CARMEL (CBS SF) -- Firefighters battling a rare winter wildfire in the coastal mountains north of Big Sur continued to gain containment Monday, but a stretch of Highway 1 remained closed and evacuation orders were still in place for residents forced from their homes over the weekend.

Cal Fire downgraded the acreage charred by the blaze to just 700 acres late Sunday night with containment growing to 35%, but that has likely grown under favorable weather conditions. More than 200 firefighters with air support were on the fire lines near the famed Bixby Bridge.

On Monday morning, the National Weather Service said the heat signature from the flames had all but disappeared from their radar.
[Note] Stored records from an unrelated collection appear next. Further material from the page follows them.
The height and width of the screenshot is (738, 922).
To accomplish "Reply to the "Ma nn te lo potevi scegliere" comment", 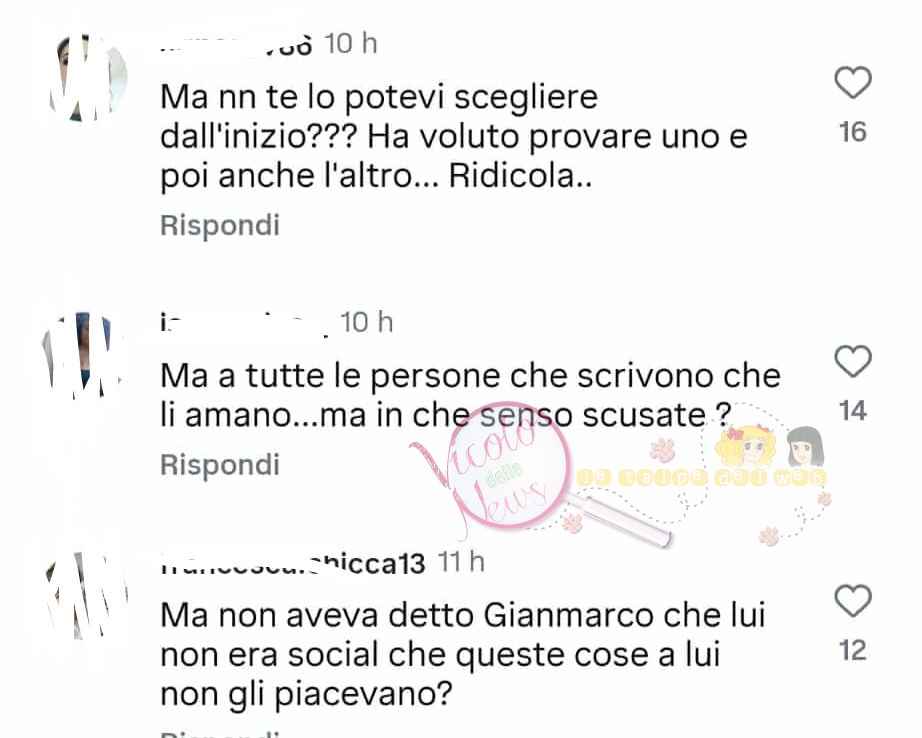I will pyautogui.click(x=220, y=225).
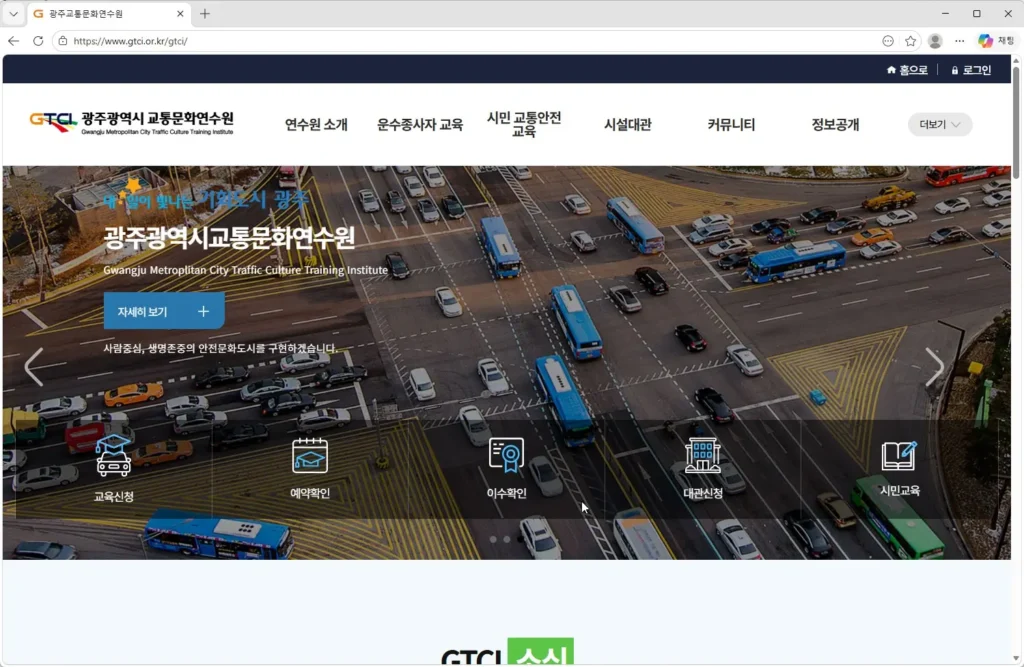Click the 자세히 보기 button
Viewport: 1024px width, 667px height.
[164, 311]
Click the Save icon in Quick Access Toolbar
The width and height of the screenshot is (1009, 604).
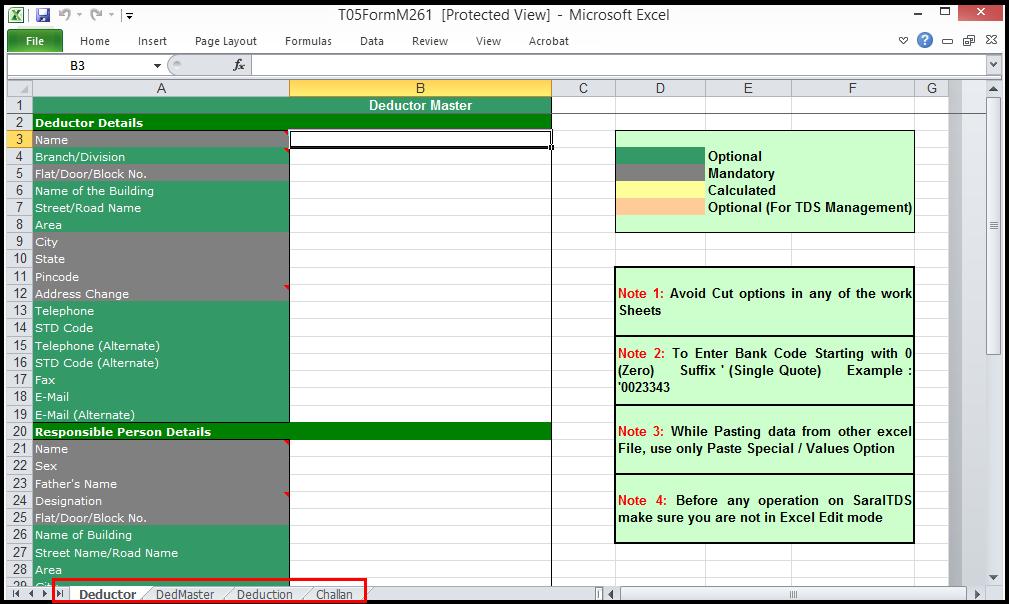[x=42, y=15]
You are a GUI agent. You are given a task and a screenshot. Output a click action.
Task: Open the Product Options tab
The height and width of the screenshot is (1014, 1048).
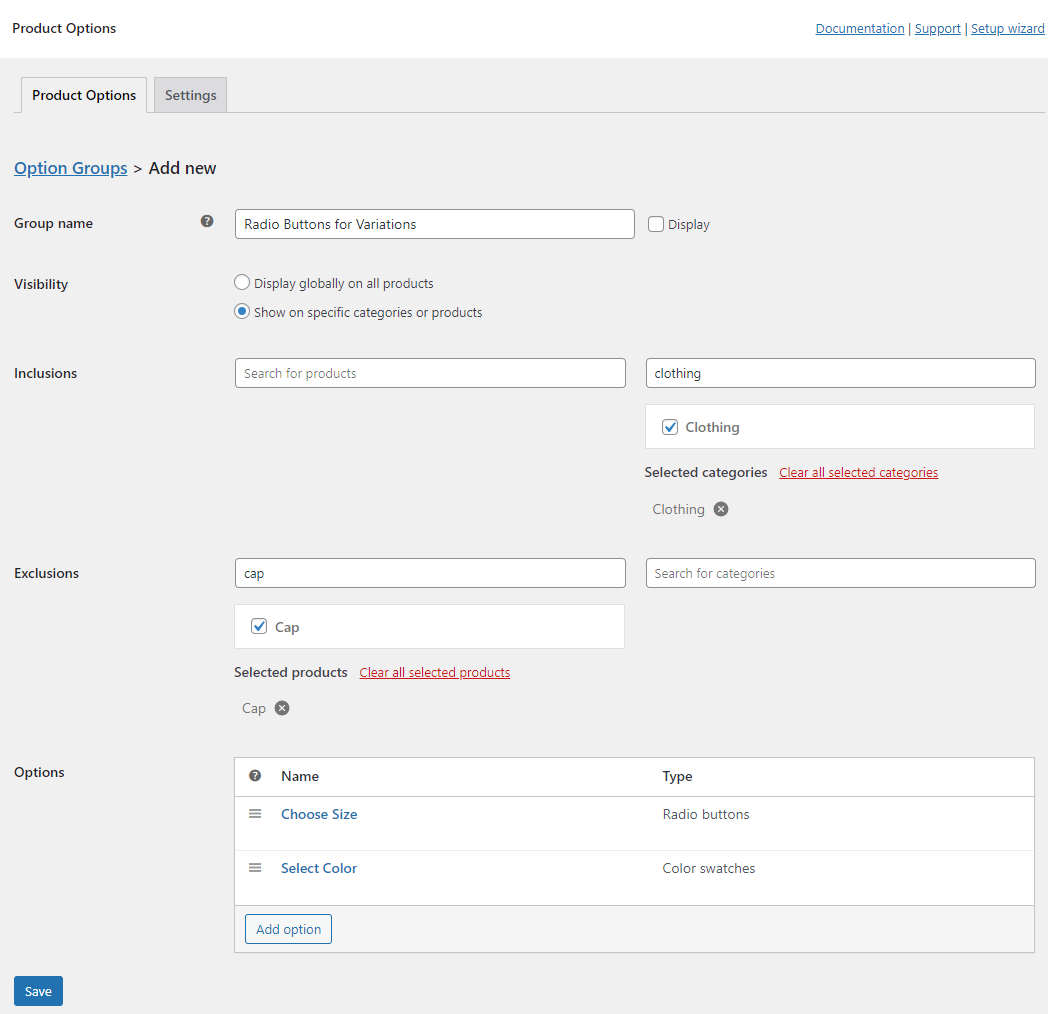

"Compared to the last 48 hours, the heat signature on the Colorado Fire is much weaker and almost non-existent though the last few scans have shown some signatures likely due to interior fuels burning out," weather service forecasters said. "Conditions continue to look favorable for mop-up on the fire through the forecast remains dry this week."
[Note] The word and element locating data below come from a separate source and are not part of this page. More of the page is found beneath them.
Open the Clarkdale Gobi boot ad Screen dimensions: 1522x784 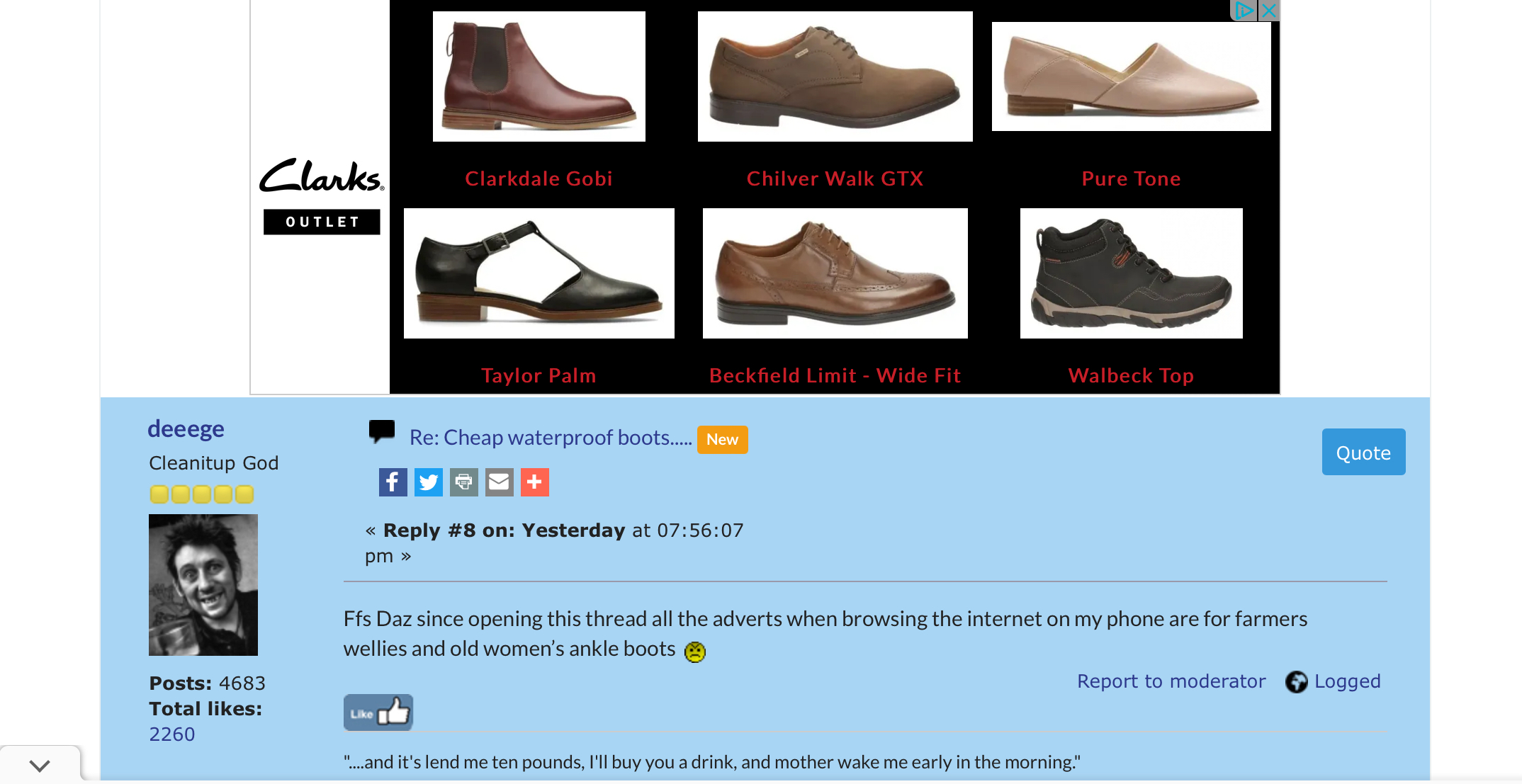coord(539,76)
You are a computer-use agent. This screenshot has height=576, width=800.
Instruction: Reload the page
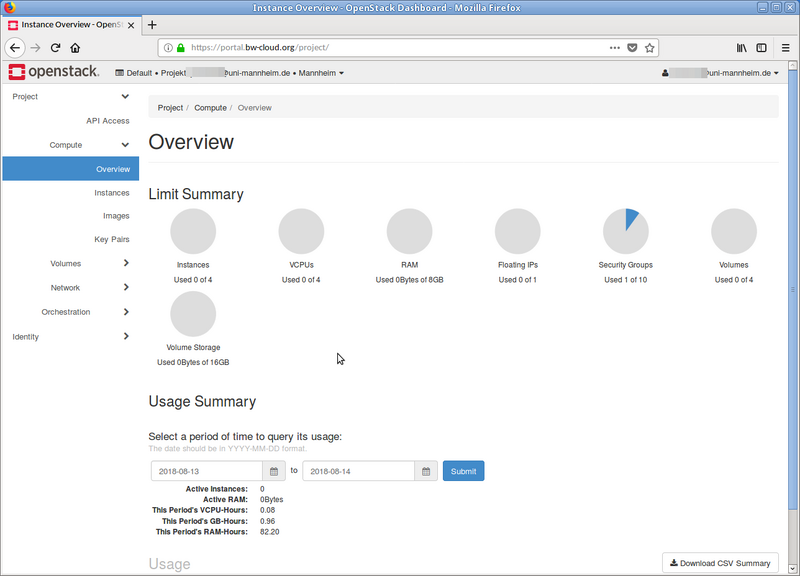pos(55,46)
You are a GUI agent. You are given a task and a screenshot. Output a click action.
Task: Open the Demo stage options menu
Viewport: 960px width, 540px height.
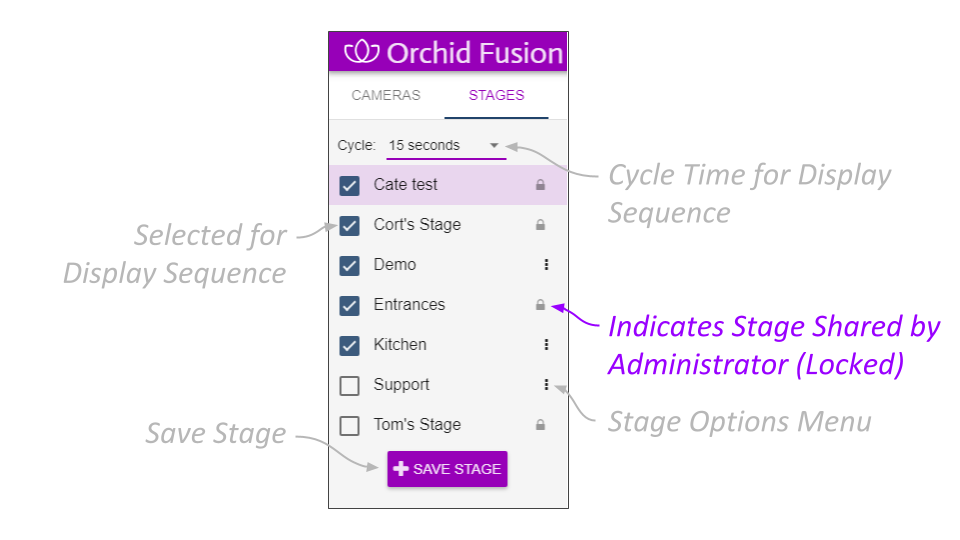pos(546,265)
On Sunday, the Monterey County Health Department advised local residents who had not been evacuated to boil their tap water and/or use bottled water for drinking and cooking due to potential damage to the water system infrastructure by the fire.
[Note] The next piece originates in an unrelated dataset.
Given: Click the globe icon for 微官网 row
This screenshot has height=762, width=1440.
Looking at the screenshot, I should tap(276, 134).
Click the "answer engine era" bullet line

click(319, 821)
An evacuation shelter that was established at Carmel Middle School was scheduled to close on Monday morning. County officials reported that only a handful of people used the emergency facility.

Named the Colorado Fire for its starting point in Palo Colorado Canyon, the blaze triggered evacuation orders for about 500 people in the lightly populated area.

Winds topping 65 mph roared through Northern California on Friday night, spreading the flames with caught firefighters by surprise.

"The fire lined up with the wind and the terrain and that gave the fire a lot of energy to make a big run," said Cecile Juliette, a spokesperson for the California Department of Forestry and Fire Protection.

It was unclear what caused the fire, but officials said it was just another reminder that California's fire season now stretching year-round.

The National Weather Service said while Monterey County had a good amount of rain from late October to December and the severe drought conditions have eased, there was no measurable rain in January.

"Pictures on social media suggest some pretty surreal fire behavior given the wet Oct and Dec that was observed across the region with multiple atmospheric river events," weather service forecasters said. "Anecdotally, it seems as though the long-term drought is acting like a chronic illness where even recent rains and cold winter weather isn`t helping to keep fires from developing."